On Thu, May 29, 2014 at 11:27 AM, Bryan Davis bd808@wikimedia.org wrote:
My logging changes [0][1][2][3] are getting closer to being mergeable (the first has already been merged). Tony Thomas' Swift Mailer change [4] is also progressing. Both sets of changes introduce the concept of specifying external library dependencies, both required and suggested, to mediawiki/core.git via composer.json. Composer can be used by people directly consuming the git repository to install and manage these dependencies.

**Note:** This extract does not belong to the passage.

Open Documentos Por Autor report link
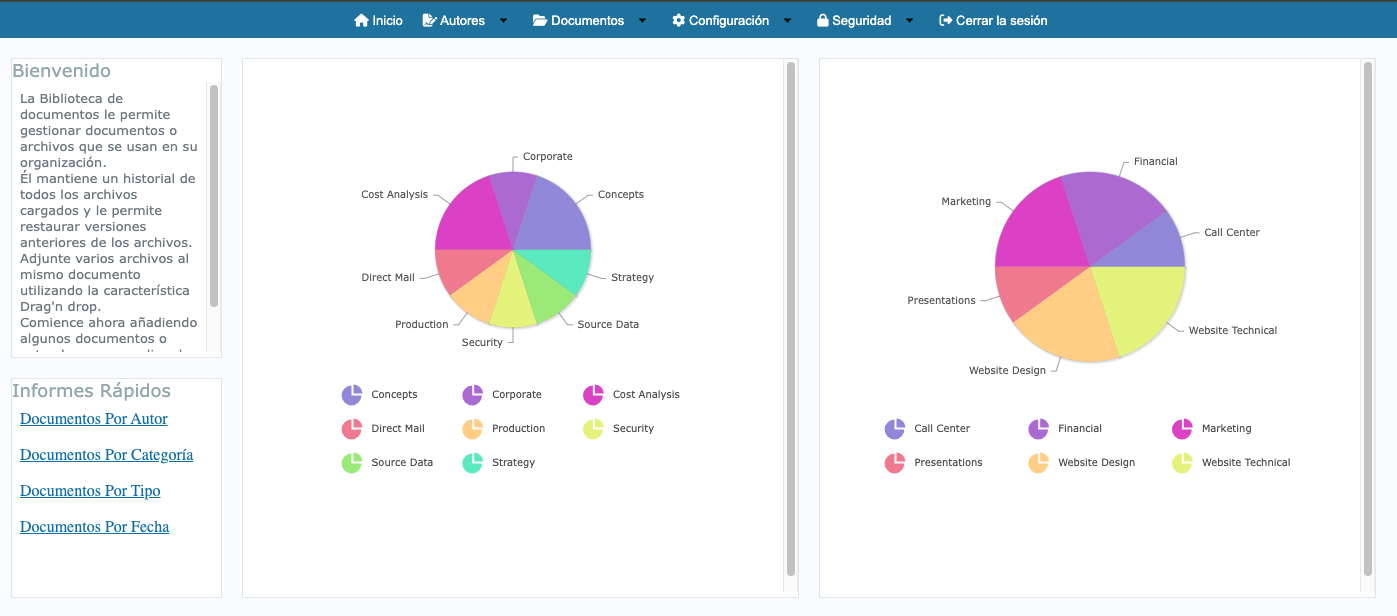click(94, 419)
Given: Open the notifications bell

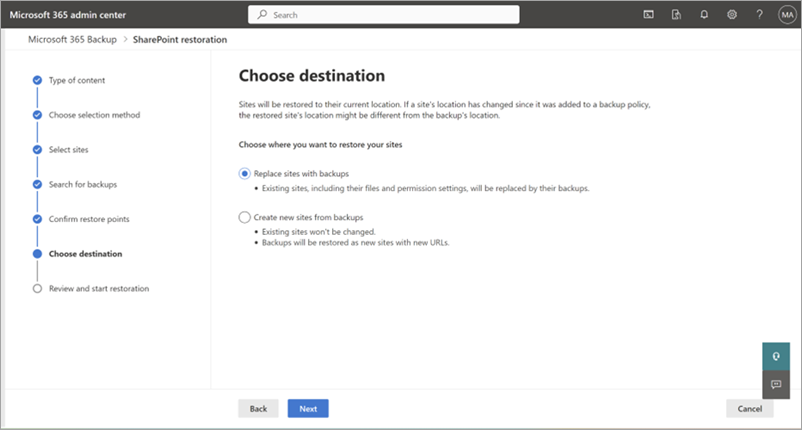Looking at the screenshot, I should coord(704,15).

I gave a example set of usage instructions in the commit message for my patch that introduced the dependency on PSR-3 [0]. In the production cluster, on Jenkins job runners and in the tarball releases we will want a different solution.

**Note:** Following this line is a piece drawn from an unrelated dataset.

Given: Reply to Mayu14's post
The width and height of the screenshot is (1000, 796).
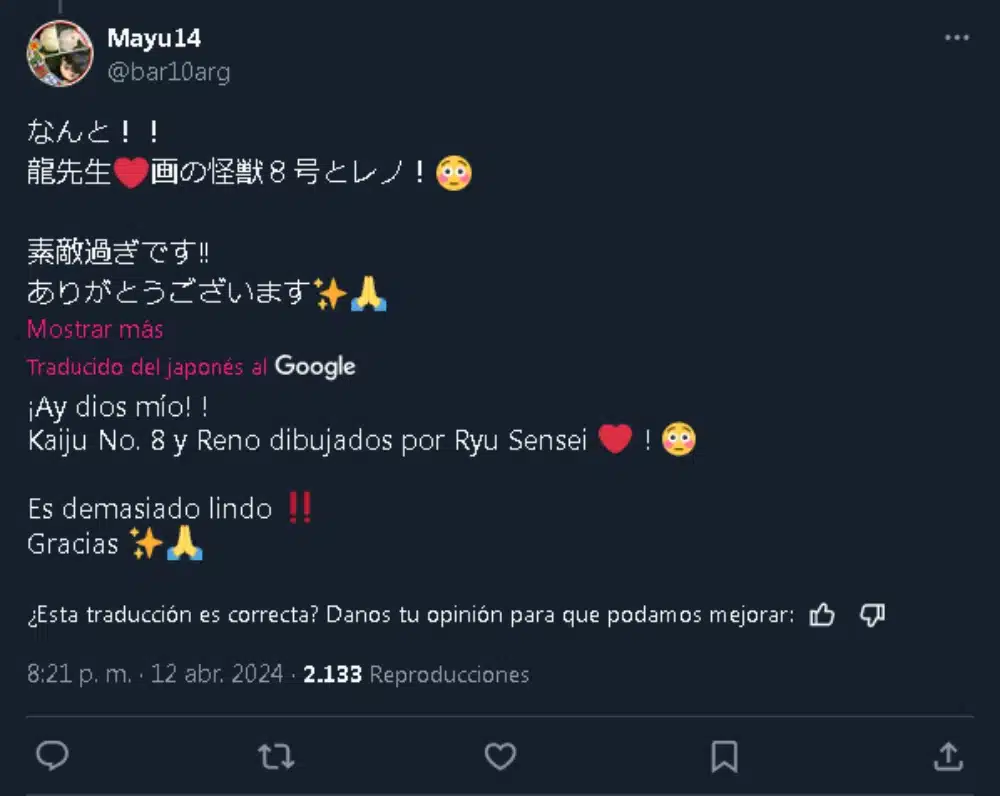Looking at the screenshot, I should (52, 756).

My idea of how to deal with this is to create a new gerrit repository (mediawiki/core/vendor.git?) that contains a composer.json file similar to the one I had in patch set 7 of my first logging patch [5]. This composer.json file would be used to tell Composer the exact versions of libraries to download. Someone would manually run Composer in a checkout of this repository and then commit the downloaded content, composer.lock file and generated autoloader.php to the repository for review. We would then be able to branch and use this repository as git submodule in the wmf/1.2XwmfY branches that are deployed to production and ensure that it is checked out along with mw-core on the Jenkins nodes. By placing this submodule at $IP/vendor in mw-core we would be mimicking the configuration that direct users of Composer will experience. WebStart.php already includes $IP/vendor/autoload.php when present so integration with the rest of wm-core should follow from that.
The proposed repository has been created [0] and has an initial set of proposed additions pending review [1].
There is still some ongoing internal discussion about the best way to verify that included libraries are needed and that security patches are watched for and applied from upstream. Chris Steipp is awesome, but it would be quite an additional burden to hang these thousands of new lines of code around his neck as yet another burden to bear. One current theory is that need should be determined by the RFC process and security support would need to be provided by a "sponsor" of the library.